Журин вставил, наконец, сигарету, полюбовался мундштуком, откинулся к спинке стула, глядя в потолок, выкатил изо рта клубочек дыма и вкусно его проглотил. Четыре пятнышка на брюках подсохли и почти исчезли. Это дополнило благодушное настроение, ставшее совсем безмятежным. Краем глаза Журин с удовольствием наблюдал, как на темном шелке скатерти поблескивают три крупные рюмки, поставленные Семеновым, как появились темно-синие, с золотом тарелочки, как по-щучьи остро блеснули вилки и ножи, как проплыл в середину хрустальный судок с крупно нарезанными свежими огурцами, перебившими весенним запахом табачный дым, как засветилась тусклым золотом коробка со шпротами и масляно улыбнулась малосольная нельма, как встала с краю плетенная из бамбука корзиночка с хлебом.
Затем, защелкнув верхние створки шкафа, Семенов присел на корточки и открыл узкую дверцу внизу. Довольно долго он находился в раздумье, пробегая глазами какие-то одному ему видные предметы. Журин и Силин знали, конечно, что это за предметы, но и виду не подали, что заметили раздумье хозяина.
Силин закурил в конце концов, сел на низкий диванчик, привинченный к полу медными винтами, и, сам того не желая, вдруг спросил:
— Думаешь, сальник протерпит до конца рейса?
Механик непонимающе обернулся и поперхнулся дымом.
— Сальник?.. — Он помедлил и глотнул воздух. — Протерпит…
…Вышли в море в штилевую, редкостную для этих мест погоду. Серая вода, серое небо, серая полоса берега.

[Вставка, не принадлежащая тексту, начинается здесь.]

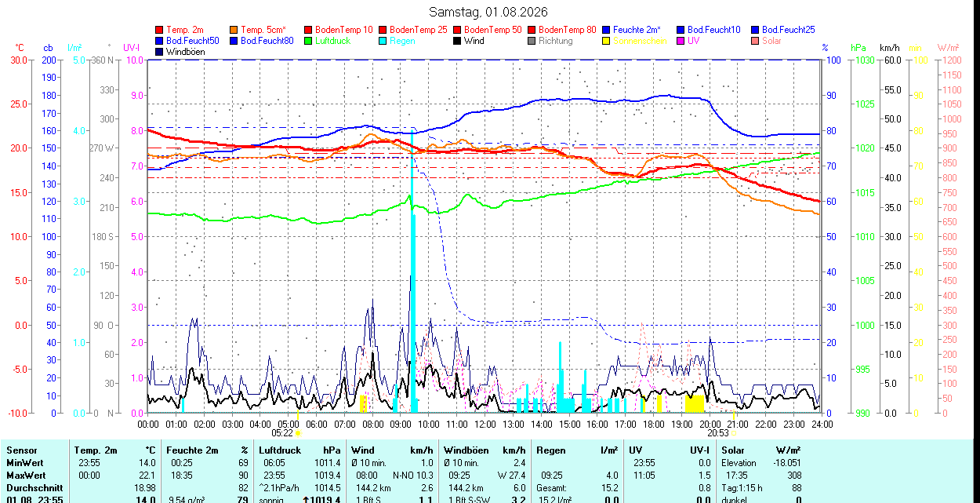
Task: Click the magenta UV legend swatch
Action: (x=680, y=40)
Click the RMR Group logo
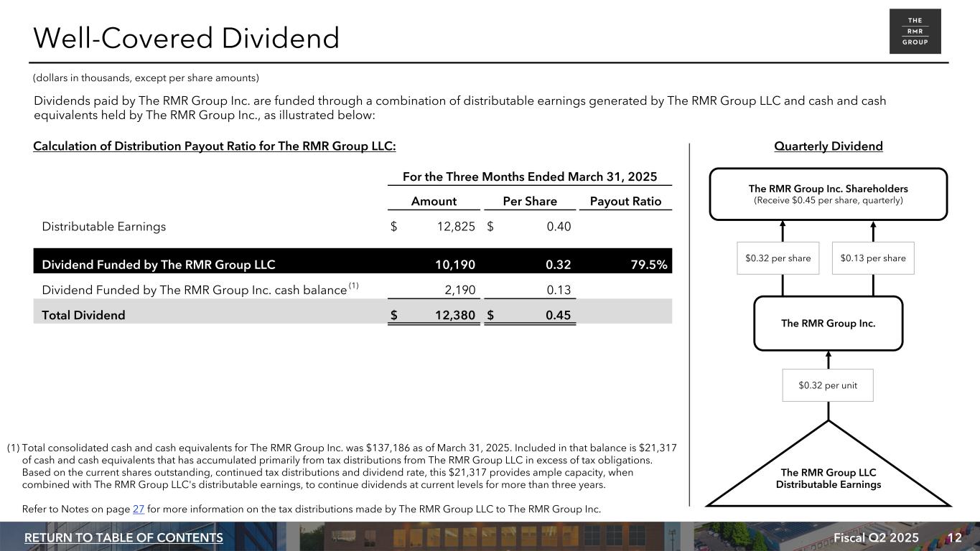This screenshot has width=980, height=551. point(915,32)
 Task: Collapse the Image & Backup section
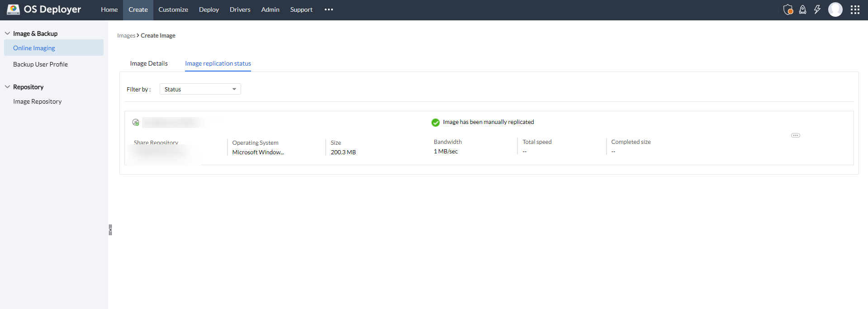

Рядом с капитаном в рубке девиатор Слобожанин. Он высок, худ, одет в щегольски подогнанную форму. Раскрыл чемоданчик, перебирает свои магниты, беседует с Силиным. Его сочный, размеренный, словно бы специально поставленный голос распирает рубку, и кажется, что говорит он не для Силина, а для огромного зала, невидимо присутствующего здесь и ловящего каждое слово.
— …Должен сказать, что на выручку «Львицы» ходил сам. Нашли их только по радиопеленгу. Был достаточно плотный туман — они не могли ни определиться, ни подать сигнал ракетой издали. Когда подошли к борту, капитан Голяков сказался больным и остался в каюте. Я близко с ним знаком и поэтому заглянул к нему. Поскольку он и ваш друг, я могу сказать о деталях, которых никто не знает. Он, действительно, лежал и, увидев меня, ни слова не произнеся, заплакал. То есть даже разрыдался. Я присел на койку и, как мог, успокоил его. Последующая проверка компаса показала чрезвычайную девиацию, с которой выходить в море категорически воспрещено. Однако степень девиации капитану не была известна. Единственная его ошибка: потеряв из виду ведущее судно, он продолжал идти, как ему казалось, следом, а надо в таком случае тотчас бросать якорь и ждать. Я оставался у него все время, пока шли к порту. Он повторял одно и то же: «Позор-то какой — заблудился!» Но мне удалось немного его успокоить. Он поднялся в рубку, пробыл там до тех пор, пока бросили якорь, затем опять спустился в каюту и не показывался. Пришлось послать врача, который обнаружил переутомление и выписал микстуру. Голяков, конечно, пить микстуру не стал. Но, представляете, отказался и от коньяка.
Силин сам стоял у штурвала, отпустив Матюшина и приказав никому в рубку не подниматься. Он был в плохом настроении. Только Слобожанин немного отвлекал своими книжными словами и необычной манерой говорить. И Голякова было жаль. Так жаль — влажнели глаза.